We know that there are many cell types, some of them well characterised. However, despite the morphological differences between cells, we do not always know what makes them different. For example, we know that several types of neurons coexist in each region of the brain. At the morphological level they can be differentiated, but it is difficult to know what their molecular differences are to understand their biology. Frequently, primary cell cultures are used. However, it is not always possible to maintain the original cellular properties in culture so that, in many cases, we cannot be sure that what we analyse in culture is a true reflection of the cell found in the tissue. Complete tissue analysis does not allow us to identify the individual characteristics of each cell type. The equipment acquired in this project, on the other hand, does allow the proteomic characterisation of each cell type. In this situation, given that there are appreciable morphological differences, it is possible to use a laser microdissector to extract the cells of interest from a tissue section and subject them to single-cell proteomic analysis.
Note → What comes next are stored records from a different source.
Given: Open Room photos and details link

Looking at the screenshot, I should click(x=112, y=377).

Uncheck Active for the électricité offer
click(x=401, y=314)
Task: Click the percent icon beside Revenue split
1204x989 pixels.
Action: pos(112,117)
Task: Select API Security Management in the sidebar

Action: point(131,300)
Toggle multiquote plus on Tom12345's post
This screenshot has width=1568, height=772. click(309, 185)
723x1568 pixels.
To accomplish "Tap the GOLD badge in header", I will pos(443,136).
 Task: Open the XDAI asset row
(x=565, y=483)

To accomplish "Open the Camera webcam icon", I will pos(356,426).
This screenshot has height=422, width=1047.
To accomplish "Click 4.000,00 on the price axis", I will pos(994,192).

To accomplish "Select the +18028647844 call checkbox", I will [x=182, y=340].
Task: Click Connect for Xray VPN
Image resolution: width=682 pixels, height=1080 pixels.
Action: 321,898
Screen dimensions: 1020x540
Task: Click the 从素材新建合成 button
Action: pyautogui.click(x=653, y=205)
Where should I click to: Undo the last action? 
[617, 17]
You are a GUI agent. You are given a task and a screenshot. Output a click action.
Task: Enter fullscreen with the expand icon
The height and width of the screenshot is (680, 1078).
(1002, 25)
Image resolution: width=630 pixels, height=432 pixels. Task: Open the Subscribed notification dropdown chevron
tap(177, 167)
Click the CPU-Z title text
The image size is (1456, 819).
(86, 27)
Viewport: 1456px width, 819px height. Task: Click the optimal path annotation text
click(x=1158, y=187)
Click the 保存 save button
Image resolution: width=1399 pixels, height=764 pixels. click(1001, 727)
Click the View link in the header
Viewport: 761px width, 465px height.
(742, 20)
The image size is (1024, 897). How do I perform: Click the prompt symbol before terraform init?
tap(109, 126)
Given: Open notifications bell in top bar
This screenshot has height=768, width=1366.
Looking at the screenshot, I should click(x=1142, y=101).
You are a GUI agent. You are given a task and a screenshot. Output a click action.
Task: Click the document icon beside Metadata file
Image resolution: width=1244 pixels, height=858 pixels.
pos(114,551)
Single cell proteomic analysis is a truly innovative technique. Moving from the analysis of thousands of cells, with the associated cellular heterogeneity, to the analysis of single cells is a major technological challenge. However, it is a challenge worth taking on because of the great rewards that lie behind it. The potential for biomedical and biotechnological research is enormous. The performance of recently developed instruments makes it possible to specifically extract the cells of interest from a tissue and carry out their proteomic characterisation. This technology will undoubtedly make a decisive contribution to the advancement of biomedical research.
In this project, we have obtained funding to implement a single cell proteomics platform to be installed in the Proteomics Section of the Central Research Support Services (SCSIE) of the University of Valencia.